Résumé de conclusions d’enquête en vertu de la LPRPDE no 2006-362

[Paragraphe 5(3) et principes 4.3, 4.4 et 4.4.1 de l’annexe 1]

Une demandeure croyait avoir consenti à ce qu’un expert en sinistres, travaillant pour le compte d’une compagnie d’assurances, recueille ses renseignements médicaux relatifs à un accident de voiture au cours duquel elle avait subi des blessures. Elle a toutefois été surprise d’apprendre que l’expert avait demandé des renseignements médicaux la concernant qui remontaient à cinq ans. Elle a retiré son consentement, et l’expert n’a jamais recueilli les renseignements en question. Elle s’est ensuite plainte au Commissariat que l’expert en sinistres avait tenté de recueillir une quantité excessive de renseignements. 

Puisque les renseignements personnels de la plaignante n’ont jamais été recueillis, la commissaire adjointe à la vie privée a conclu que la partie de la plainte liée à la collecte de données était non fondée.

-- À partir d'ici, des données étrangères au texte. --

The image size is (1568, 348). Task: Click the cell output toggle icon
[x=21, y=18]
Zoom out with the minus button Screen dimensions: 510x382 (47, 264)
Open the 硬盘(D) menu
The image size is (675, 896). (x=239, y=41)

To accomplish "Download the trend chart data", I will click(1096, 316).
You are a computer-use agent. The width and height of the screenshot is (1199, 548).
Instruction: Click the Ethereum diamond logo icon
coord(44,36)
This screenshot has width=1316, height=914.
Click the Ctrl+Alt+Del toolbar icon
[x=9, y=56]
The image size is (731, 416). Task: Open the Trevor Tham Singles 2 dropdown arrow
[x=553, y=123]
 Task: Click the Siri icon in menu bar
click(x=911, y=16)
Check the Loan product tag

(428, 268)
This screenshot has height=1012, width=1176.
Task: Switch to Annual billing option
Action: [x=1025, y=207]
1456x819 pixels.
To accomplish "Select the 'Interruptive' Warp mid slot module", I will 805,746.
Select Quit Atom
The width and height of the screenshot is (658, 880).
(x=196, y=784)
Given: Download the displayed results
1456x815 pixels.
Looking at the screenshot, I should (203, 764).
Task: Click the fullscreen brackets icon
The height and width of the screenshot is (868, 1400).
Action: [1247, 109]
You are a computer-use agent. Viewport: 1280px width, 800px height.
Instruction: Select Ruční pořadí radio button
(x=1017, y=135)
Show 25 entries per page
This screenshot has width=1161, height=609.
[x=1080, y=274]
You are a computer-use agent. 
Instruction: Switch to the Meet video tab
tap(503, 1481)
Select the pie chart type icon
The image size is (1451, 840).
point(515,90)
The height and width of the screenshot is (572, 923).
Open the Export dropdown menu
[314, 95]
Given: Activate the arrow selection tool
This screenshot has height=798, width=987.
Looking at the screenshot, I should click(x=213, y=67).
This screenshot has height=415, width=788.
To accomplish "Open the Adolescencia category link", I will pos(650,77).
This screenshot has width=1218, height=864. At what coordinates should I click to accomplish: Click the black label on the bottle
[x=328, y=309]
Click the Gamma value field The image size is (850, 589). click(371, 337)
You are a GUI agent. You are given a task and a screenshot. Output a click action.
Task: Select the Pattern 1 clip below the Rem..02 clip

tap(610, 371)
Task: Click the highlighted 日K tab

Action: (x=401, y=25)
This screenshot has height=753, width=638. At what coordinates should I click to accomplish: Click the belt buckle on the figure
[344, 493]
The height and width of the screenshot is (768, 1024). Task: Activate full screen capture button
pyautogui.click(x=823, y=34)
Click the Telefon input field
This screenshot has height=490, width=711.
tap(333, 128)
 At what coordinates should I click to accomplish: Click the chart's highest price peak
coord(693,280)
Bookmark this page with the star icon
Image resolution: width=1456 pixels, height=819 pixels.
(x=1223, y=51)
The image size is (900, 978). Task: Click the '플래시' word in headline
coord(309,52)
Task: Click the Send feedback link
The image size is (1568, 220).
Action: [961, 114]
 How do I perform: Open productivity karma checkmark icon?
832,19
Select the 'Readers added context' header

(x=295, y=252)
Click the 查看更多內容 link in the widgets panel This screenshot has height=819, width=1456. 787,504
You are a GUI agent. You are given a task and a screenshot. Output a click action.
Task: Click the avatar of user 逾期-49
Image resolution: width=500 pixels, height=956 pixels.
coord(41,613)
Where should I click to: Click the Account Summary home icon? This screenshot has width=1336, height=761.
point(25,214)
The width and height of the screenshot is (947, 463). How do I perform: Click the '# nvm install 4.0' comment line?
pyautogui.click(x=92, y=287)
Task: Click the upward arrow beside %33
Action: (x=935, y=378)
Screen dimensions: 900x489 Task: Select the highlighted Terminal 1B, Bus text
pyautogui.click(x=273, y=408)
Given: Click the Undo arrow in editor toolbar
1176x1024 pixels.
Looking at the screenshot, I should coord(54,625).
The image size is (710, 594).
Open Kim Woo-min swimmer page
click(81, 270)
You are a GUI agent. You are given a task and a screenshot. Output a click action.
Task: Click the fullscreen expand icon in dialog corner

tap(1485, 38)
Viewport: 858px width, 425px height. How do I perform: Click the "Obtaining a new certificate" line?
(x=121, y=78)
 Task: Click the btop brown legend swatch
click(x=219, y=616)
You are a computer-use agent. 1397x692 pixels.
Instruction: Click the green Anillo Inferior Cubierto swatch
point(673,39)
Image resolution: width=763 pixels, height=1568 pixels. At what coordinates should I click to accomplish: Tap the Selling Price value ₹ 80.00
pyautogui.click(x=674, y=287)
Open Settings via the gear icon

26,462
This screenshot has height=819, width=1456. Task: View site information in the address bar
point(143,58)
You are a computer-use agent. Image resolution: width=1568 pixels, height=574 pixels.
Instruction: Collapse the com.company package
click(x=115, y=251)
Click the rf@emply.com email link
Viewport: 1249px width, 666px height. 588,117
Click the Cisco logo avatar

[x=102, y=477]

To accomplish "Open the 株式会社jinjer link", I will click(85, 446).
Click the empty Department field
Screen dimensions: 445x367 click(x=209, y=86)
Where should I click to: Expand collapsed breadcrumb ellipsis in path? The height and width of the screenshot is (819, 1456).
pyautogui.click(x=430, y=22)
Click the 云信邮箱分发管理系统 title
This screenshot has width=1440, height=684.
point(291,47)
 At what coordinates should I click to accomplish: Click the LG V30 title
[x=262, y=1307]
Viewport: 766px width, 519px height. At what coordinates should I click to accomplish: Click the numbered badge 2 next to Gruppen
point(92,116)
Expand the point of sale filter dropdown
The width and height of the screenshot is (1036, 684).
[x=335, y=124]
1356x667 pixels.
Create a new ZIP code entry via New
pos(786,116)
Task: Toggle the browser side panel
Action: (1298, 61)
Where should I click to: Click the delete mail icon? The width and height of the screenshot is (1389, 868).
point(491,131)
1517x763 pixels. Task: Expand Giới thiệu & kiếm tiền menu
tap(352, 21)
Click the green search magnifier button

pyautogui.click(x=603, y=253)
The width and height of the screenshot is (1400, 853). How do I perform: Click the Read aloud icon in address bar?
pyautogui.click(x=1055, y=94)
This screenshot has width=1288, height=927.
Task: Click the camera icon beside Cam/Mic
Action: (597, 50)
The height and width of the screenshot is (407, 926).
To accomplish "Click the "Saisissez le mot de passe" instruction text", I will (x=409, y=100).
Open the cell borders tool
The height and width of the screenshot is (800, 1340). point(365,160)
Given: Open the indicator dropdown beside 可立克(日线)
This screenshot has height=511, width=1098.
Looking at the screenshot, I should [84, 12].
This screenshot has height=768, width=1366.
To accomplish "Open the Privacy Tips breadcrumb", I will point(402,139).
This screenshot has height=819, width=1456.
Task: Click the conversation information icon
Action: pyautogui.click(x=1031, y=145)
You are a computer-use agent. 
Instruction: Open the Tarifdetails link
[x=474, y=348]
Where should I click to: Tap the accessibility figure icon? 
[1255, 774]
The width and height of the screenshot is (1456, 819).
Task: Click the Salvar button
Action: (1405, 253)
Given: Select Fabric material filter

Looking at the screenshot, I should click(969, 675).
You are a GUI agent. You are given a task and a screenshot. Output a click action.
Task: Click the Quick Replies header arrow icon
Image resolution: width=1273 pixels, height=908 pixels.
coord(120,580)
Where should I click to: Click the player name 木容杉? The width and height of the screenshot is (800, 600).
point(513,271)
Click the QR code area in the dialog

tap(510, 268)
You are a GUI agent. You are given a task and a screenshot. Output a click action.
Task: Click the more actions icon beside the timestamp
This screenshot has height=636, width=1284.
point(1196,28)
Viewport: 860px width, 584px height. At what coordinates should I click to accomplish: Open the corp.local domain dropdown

Toutefois, elle a fait observer que si ces renseignements avaient été recueillis, la compagnie aurait pu contrevenir à la Loi sur la protection des renseignements personnels et les documents électroniques (la Loi). Elle a adressé plusieurs recommandations à l’expert, qui y a pleinement donné suite, et a conclu qu’en ce qui a trait au libellé du consentement et à la limitation de la collecte de renseignements, la plainte était fondée et résolue.

Voici un résumé du déroulement de l’enquête et des délibérations de la commissaire adjointe.

Résumé de l’enquête

La plaignante a été blessée dans un accident de la route. La compagnie d’assurances de l’autre conducteur en cause a chargé un expert en sinistres de mener une enquête.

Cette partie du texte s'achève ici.